>>>
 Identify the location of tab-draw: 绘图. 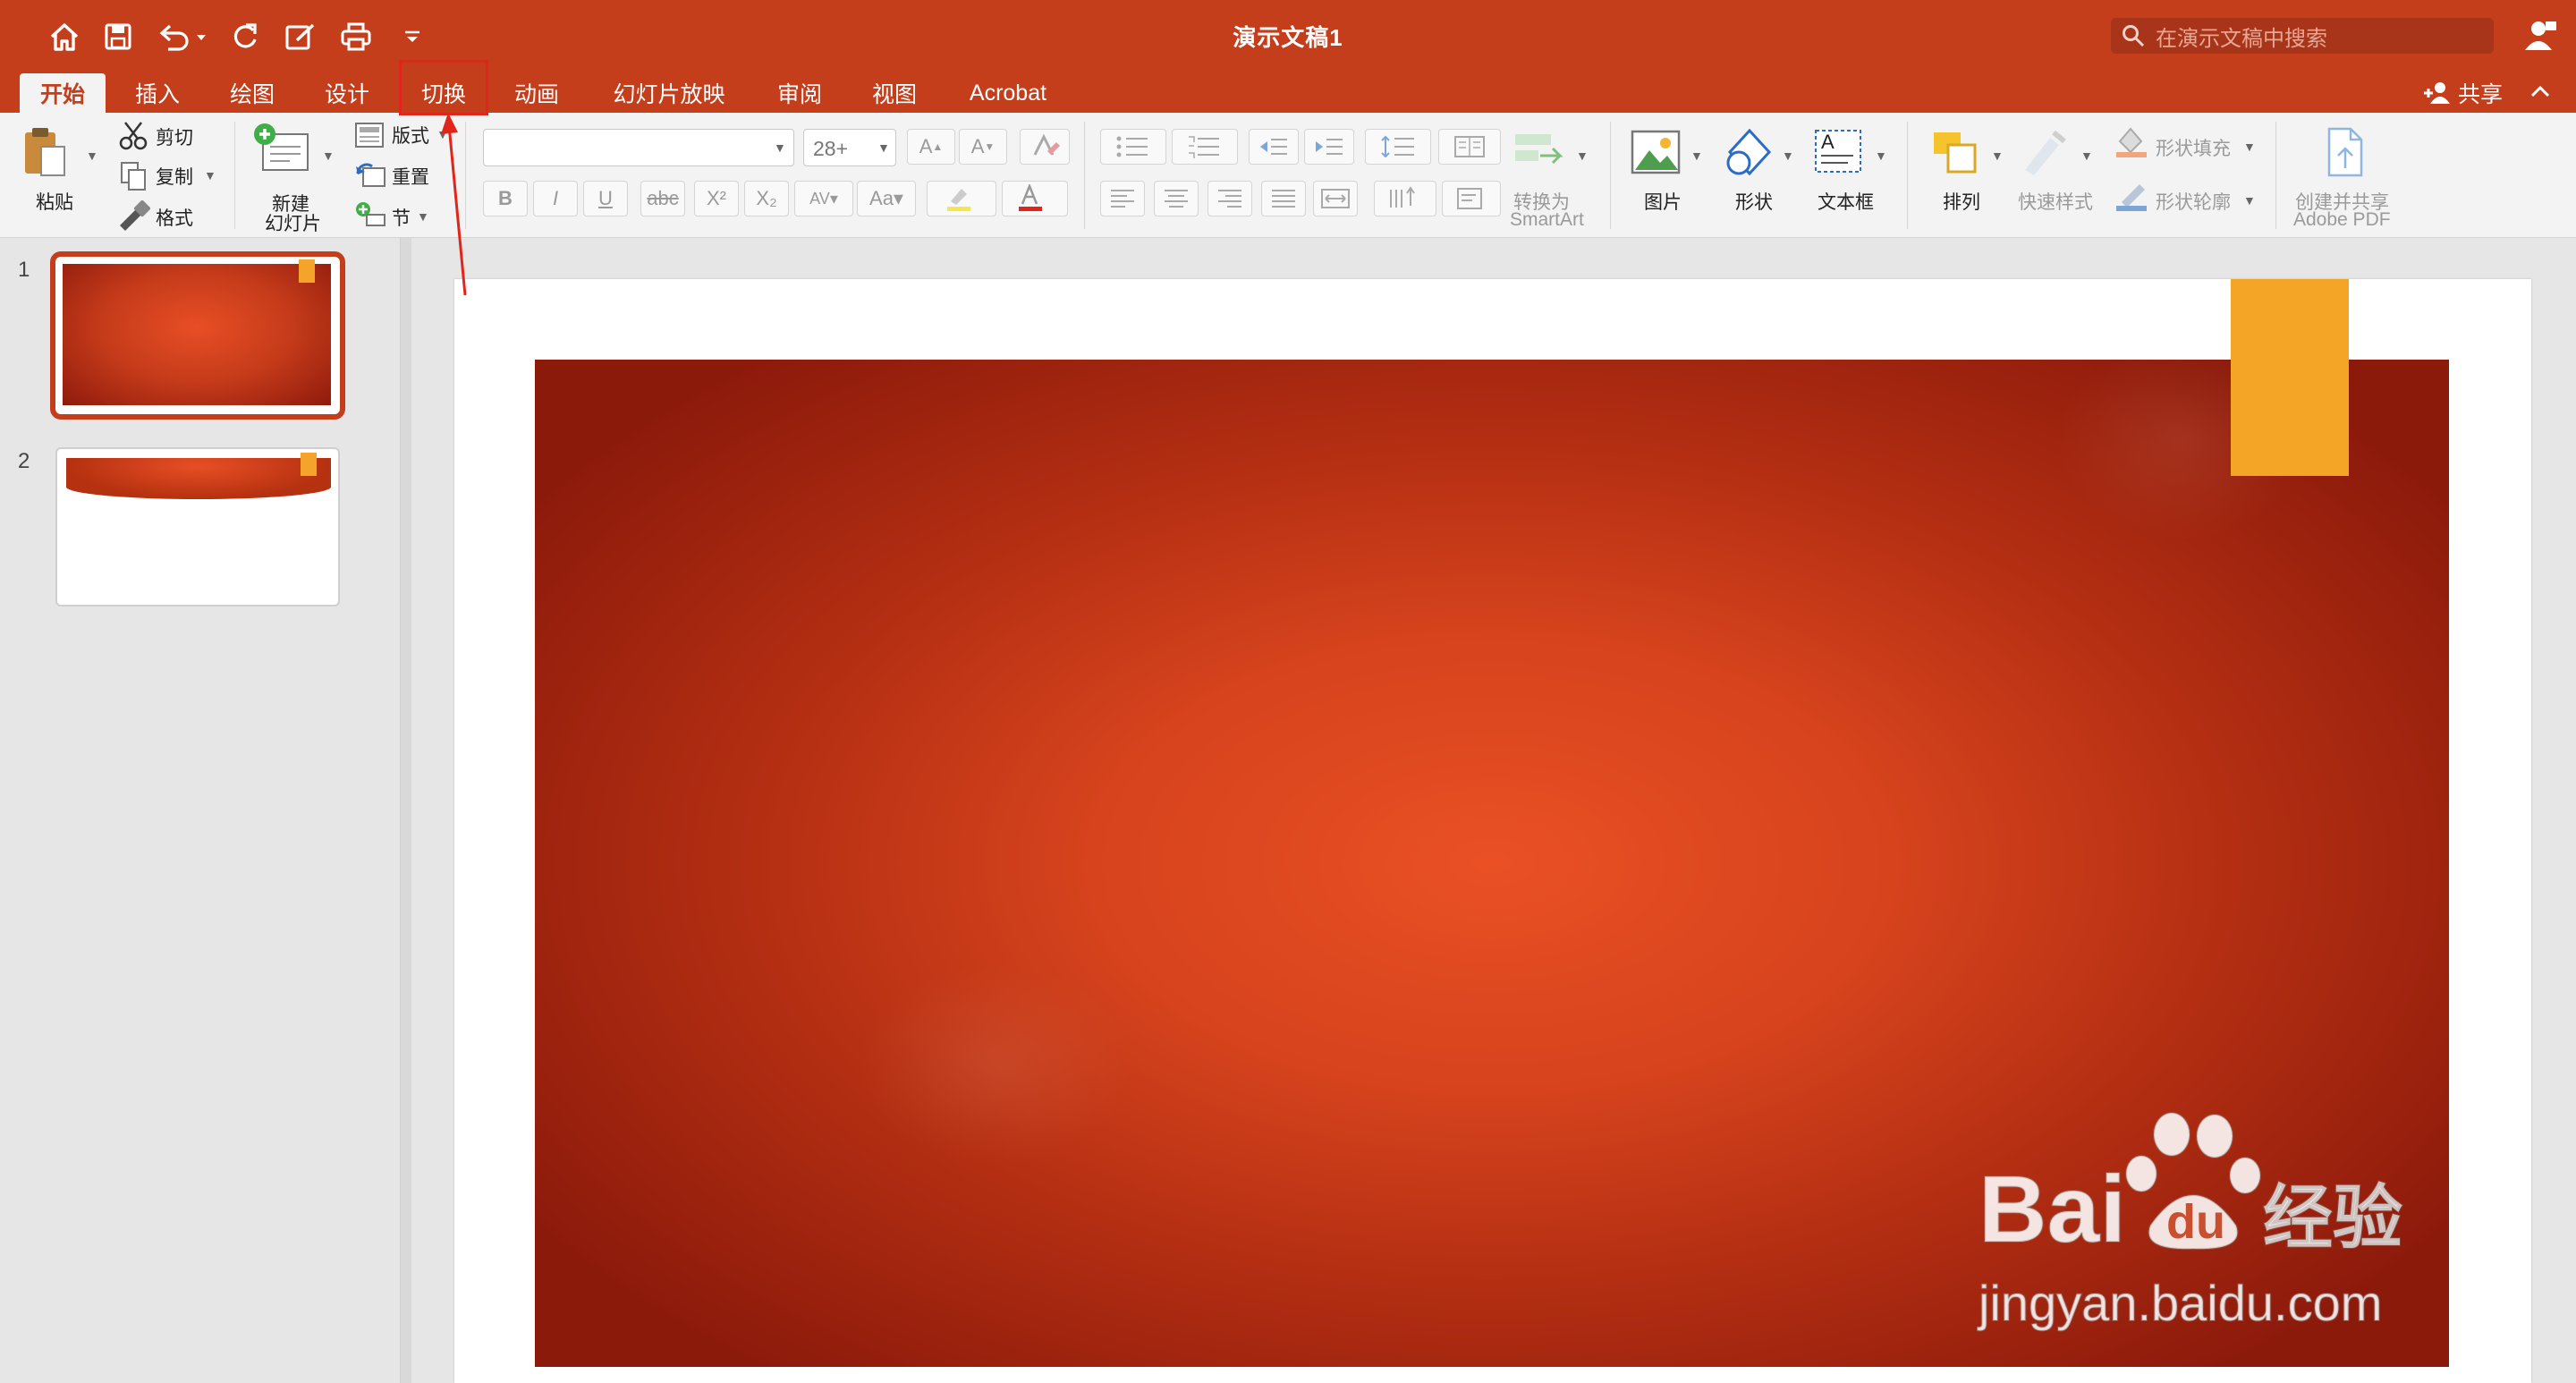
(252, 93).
<<<
>>>
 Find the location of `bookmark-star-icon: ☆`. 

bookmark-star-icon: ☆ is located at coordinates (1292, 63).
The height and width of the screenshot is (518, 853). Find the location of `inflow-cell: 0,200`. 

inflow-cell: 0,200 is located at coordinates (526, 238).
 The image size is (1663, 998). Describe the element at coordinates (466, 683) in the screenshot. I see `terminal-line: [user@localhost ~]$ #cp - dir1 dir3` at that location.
<<<
→ **Problem requirements**
Gather each line from the rows above that contains the string "Find". Match case exactly, so uppercase and lowercase letters count as different.

→ **Output of the exercise**
 Find the location of `bookmark-star-icon: ☆`. 
The height and width of the screenshot is (518, 853). Find the location of `inflow-cell: 0,200`. 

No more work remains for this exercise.